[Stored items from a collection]
========

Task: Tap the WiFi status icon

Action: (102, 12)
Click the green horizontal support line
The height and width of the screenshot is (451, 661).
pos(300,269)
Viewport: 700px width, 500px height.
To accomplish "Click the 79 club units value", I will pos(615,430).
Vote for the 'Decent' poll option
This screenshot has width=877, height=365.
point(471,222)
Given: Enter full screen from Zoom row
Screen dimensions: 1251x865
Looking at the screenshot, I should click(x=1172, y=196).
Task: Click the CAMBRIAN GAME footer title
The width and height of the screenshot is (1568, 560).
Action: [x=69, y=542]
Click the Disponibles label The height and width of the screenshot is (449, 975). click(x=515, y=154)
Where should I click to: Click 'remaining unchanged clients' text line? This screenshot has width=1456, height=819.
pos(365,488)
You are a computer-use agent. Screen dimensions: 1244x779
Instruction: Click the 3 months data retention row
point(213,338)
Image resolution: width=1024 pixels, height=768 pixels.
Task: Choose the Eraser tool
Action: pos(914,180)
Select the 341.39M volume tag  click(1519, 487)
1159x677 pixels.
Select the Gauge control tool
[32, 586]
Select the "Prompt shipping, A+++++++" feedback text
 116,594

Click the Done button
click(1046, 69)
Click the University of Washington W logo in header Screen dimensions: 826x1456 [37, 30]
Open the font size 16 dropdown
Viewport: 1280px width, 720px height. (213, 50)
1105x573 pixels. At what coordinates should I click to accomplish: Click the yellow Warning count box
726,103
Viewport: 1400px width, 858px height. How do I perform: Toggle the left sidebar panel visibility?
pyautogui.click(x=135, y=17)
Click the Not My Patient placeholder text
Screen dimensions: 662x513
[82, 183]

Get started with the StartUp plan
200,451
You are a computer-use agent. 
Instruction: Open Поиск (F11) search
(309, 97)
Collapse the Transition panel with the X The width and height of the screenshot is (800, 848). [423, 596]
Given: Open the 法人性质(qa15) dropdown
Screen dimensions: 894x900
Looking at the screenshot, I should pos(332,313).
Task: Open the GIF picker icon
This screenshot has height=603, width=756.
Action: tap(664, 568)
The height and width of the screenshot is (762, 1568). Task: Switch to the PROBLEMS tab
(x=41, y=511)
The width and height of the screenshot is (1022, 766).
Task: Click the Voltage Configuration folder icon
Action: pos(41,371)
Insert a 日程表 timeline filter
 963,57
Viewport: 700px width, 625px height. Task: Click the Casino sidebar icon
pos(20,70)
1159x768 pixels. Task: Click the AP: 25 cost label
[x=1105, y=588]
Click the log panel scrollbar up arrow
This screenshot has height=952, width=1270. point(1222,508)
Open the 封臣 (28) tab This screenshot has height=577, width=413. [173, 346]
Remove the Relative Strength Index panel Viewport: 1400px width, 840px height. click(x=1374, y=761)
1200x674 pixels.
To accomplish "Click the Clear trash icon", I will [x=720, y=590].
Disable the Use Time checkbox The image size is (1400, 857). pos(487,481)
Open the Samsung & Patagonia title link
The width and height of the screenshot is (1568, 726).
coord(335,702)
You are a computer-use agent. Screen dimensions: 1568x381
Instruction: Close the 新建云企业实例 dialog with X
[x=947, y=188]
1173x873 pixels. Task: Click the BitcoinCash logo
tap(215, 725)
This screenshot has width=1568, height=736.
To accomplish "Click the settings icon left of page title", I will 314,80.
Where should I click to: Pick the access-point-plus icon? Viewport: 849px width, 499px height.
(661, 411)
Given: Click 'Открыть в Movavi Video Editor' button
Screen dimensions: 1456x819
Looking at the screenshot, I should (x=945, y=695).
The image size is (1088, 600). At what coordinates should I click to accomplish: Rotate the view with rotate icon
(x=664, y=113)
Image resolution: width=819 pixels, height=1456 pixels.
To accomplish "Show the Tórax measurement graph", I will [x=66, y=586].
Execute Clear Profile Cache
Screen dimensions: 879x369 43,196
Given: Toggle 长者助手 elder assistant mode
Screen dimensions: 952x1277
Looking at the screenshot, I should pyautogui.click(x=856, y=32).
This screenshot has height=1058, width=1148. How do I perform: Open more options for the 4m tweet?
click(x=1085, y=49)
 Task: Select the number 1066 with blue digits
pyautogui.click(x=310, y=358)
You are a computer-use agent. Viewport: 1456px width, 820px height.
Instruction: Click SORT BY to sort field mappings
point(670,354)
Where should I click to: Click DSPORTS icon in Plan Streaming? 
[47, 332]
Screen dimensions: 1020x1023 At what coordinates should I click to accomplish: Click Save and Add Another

========

__What this task involves__:
Rewrite the data above, replacing "computer-use agent" with "desktop assistant" everywhere it appears and leaving everything else unchanged.

__Exercise output__:
Task: Tap the WiFi status icon

Action: (102, 12)
Click the green horizontal support line
The height and width of the screenshot is (451, 661).
pos(300,269)
Viewport: 700px width, 500px height.
To accomplish "Click the 79 club units value", I will pos(615,430).
Vote for the 'Decent' poll option
This screenshot has width=877, height=365.
point(471,222)
Given: Enter full screen from Zoom row
Screen dimensions: 1251x865
Looking at the screenshot, I should click(x=1172, y=196).
Task: Click the CAMBRIAN GAME footer title
The width and height of the screenshot is (1568, 560).
Action: [x=69, y=542]
Click the Disponibles label The height and width of the screenshot is (449, 975). click(x=515, y=154)
Where should I click to: Click 'remaining unchanged clients' text line? This screenshot has width=1456, height=819.
pos(365,488)
You are a desktop assistant. Screen dimensions: 1244x779
Instruction: Click the 3 months data retention row
point(213,338)
Image resolution: width=1024 pixels, height=768 pixels.
Task: Choose the Eraser tool
Action: pos(914,180)
Select the 341.39M volume tag  click(1519, 487)
1159x677 pixels.
Select the Gauge control tool
[32, 586]
Select the "Prompt shipping, A+++++++" feedback text
 116,594

Click the Done button
click(1046, 69)
Click the University of Washington W logo in header Screen dimensions: 826x1456 [37, 30]
Open the font size 16 dropdown
Viewport: 1280px width, 720px height. (213, 50)
1105x573 pixels. At what coordinates should I click to accomplish: Click the yellow Warning count box
726,103
Viewport: 1400px width, 858px height. How do I perform: Toggle the left sidebar panel visibility?
pyautogui.click(x=135, y=17)
Click the Not My Patient placeholder text
Screen dimensions: 662x513
[82, 183]

Get started with the StartUp plan
200,451
You are a desktop assistant. 
Instruction: Open Поиск (F11) search
(309, 97)
Collapse the Transition panel with the X The width and height of the screenshot is (800, 848). [423, 596]
Given: Open the 法人性质(qa15) dropdown
Screen dimensions: 894x900
Looking at the screenshot, I should pos(332,313).
Task: Open the GIF picker icon
This screenshot has height=603, width=756.
Action: tap(664, 568)
The height and width of the screenshot is (762, 1568). Task: Switch to the PROBLEMS tab
(x=41, y=511)
The width and height of the screenshot is (1022, 766).
Task: Click the Voltage Configuration folder icon
Action: pos(41,371)
Insert a 日程表 timeline filter
 963,57
Viewport: 700px width, 625px height. Task: Click the Casino sidebar icon
pos(20,70)
1159x768 pixels. Task: Click the AP: 25 cost label
[x=1105, y=588]
Click the log panel scrollbar up arrow
This screenshot has height=952, width=1270. point(1222,508)
Open the 封臣 (28) tab This screenshot has height=577, width=413. [173, 346]
Remove the Relative Strength Index panel Viewport: 1400px width, 840px height. click(x=1374, y=761)
1200x674 pixels.
To accomplish "Click the Clear trash icon", I will [x=720, y=590].
Disable the Use Time checkbox The image size is (1400, 857). pos(487,481)
Open the Samsung & Patagonia title link
The width and height of the screenshot is (1568, 726).
coord(335,702)
You are a desktop assistant. Screen dimensions: 1568x381
Instruction: Close the 新建云企业实例 dialog with X
[x=947, y=188]
1173x873 pixels. Task: Click the BitcoinCash logo
tap(215, 725)
This screenshot has width=1568, height=736.
To accomplish "Click the settings icon left of page title", I will 314,80.
Where should I click to: Pick the access-point-plus icon? Viewport: 849px width, 499px height.
(661, 411)
Given: Click 'Открыть в Movavi Video Editor' button
Screen dimensions: 1456x819
Looking at the screenshot, I should (x=945, y=695).
The image size is (1088, 600). At what coordinates should I click to accomplish: Rotate the view with rotate icon
(x=664, y=113)
Image resolution: width=819 pixels, height=1456 pixels.
To accomplish "Show the Tórax measurement graph", I will [x=66, y=586].
Execute Clear Profile Cache
Screen dimensions: 879x369 43,196
Given: Toggle 长者助手 elder assistant mode
Screen dimensions: 952x1277
Looking at the screenshot, I should pyautogui.click(x=856, y=32).
This screenshot has height=1058, width=1148. How do I perform: Open more options for the 4m tweet?
click(x=1085, y=49)
 Task: Select the number 1066 with blue digits
pyautogui.click(x=310, y=358)
You are a desktop assistant. Viewport: 1456px width, 820px height.
Instruction: Click SORT BY to sort field mappings
point(670,354)
Where should I click to: Click DSPORTS icon in Plan Streaming? 
[47, 332]
Screen dimensions: 1020x1023 At what coordinates should I click to accomplish: Click Save and Add Another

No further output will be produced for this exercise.